Exercise prompt → Please return every line in the following data that includes the string "coordinates".

Extracted entries →
────────────────────────────────────────

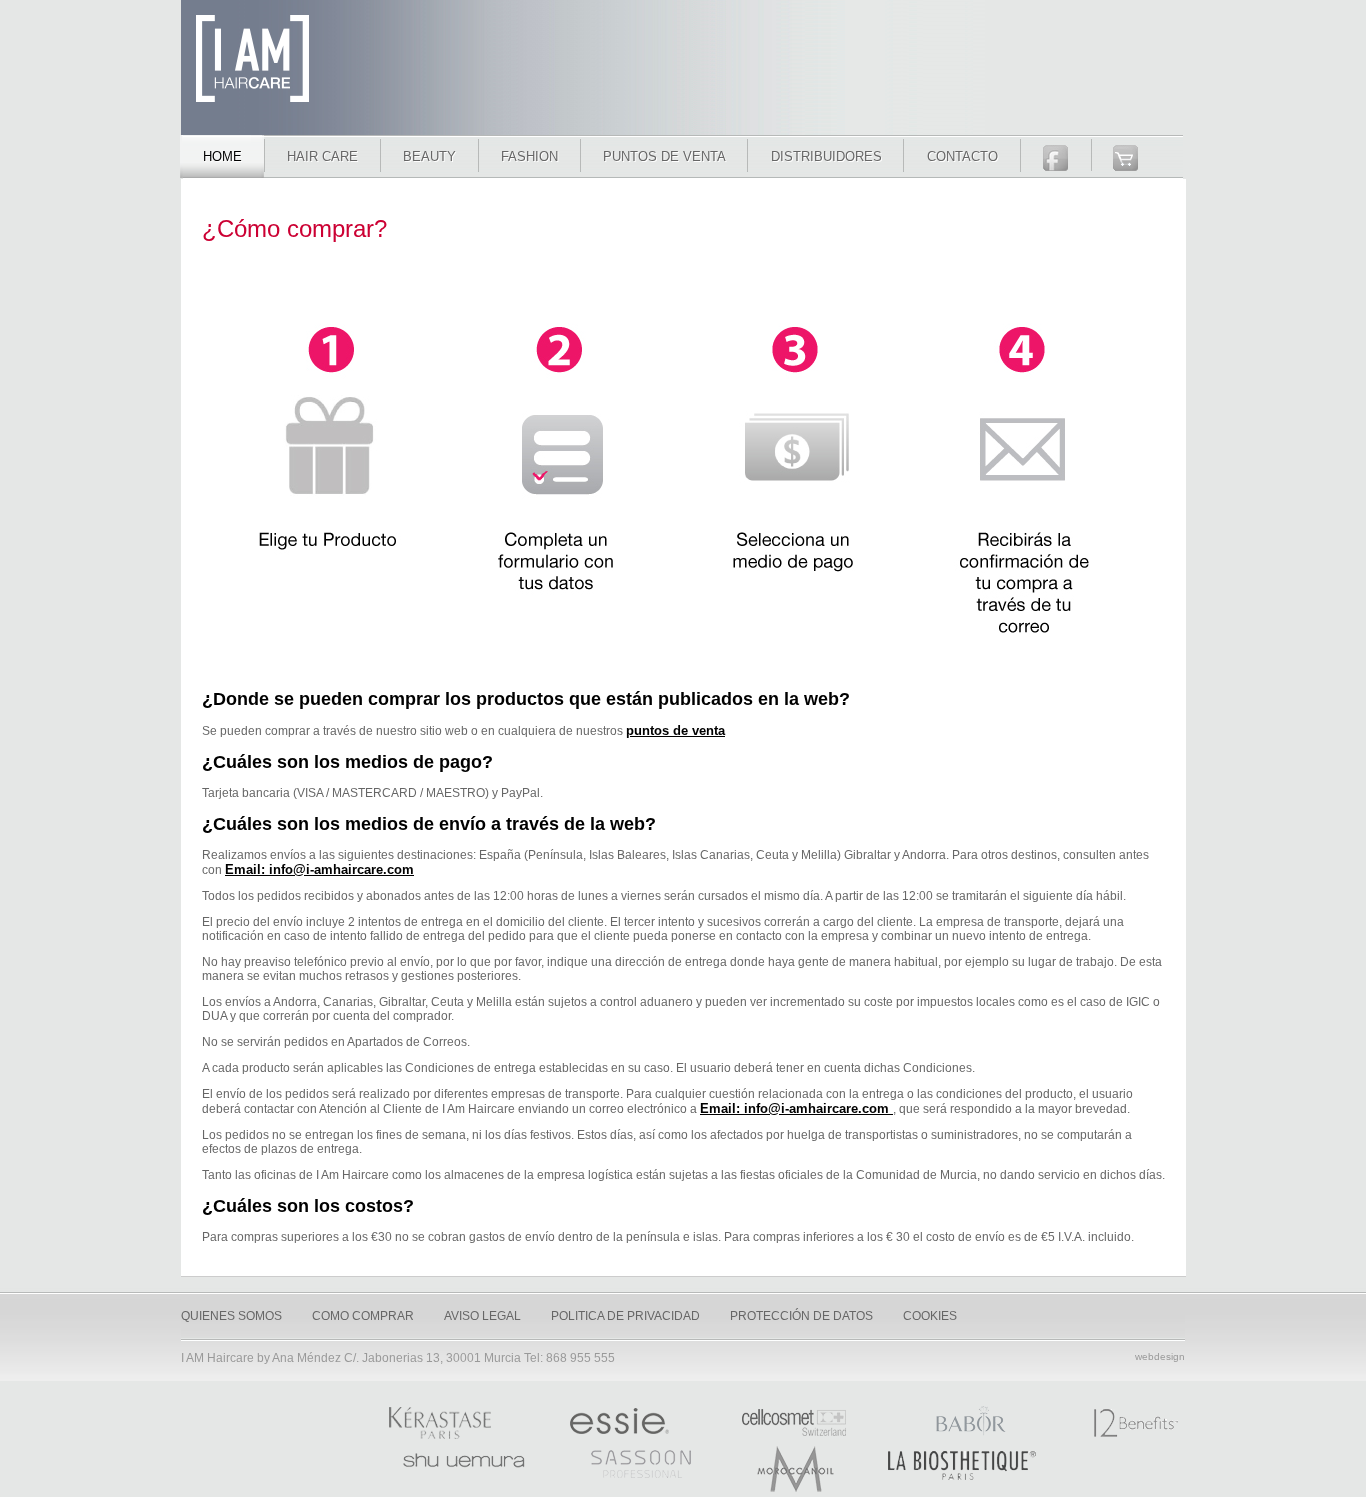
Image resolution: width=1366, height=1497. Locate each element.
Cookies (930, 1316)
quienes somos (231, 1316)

────────────────────────────────────────

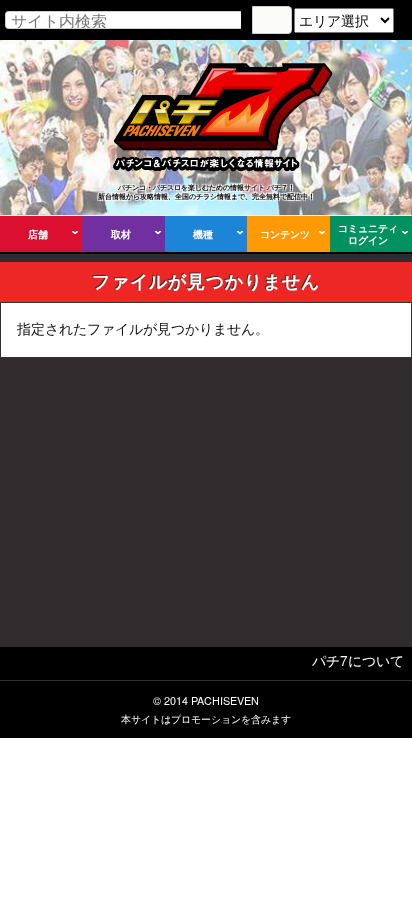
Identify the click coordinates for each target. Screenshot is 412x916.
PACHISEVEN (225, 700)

────────────────────────────────────────

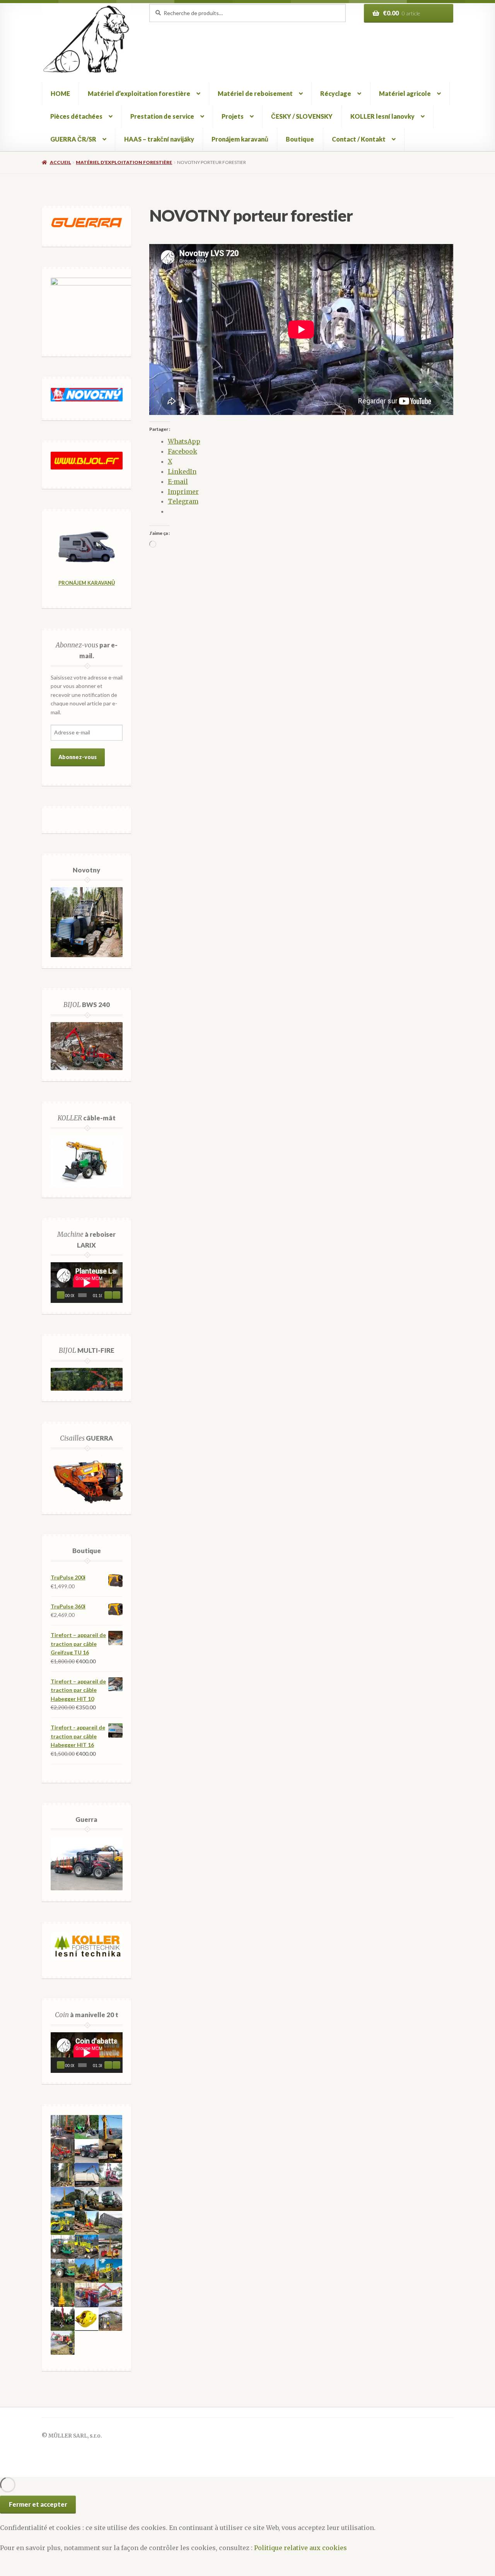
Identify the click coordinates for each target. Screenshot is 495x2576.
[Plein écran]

────────────────────────────────────────

Answer section →
Identify the click coordinates for each target. Screenshot is 412x916.
Identify the click coordinates for each target. Screenshot is 495x2576.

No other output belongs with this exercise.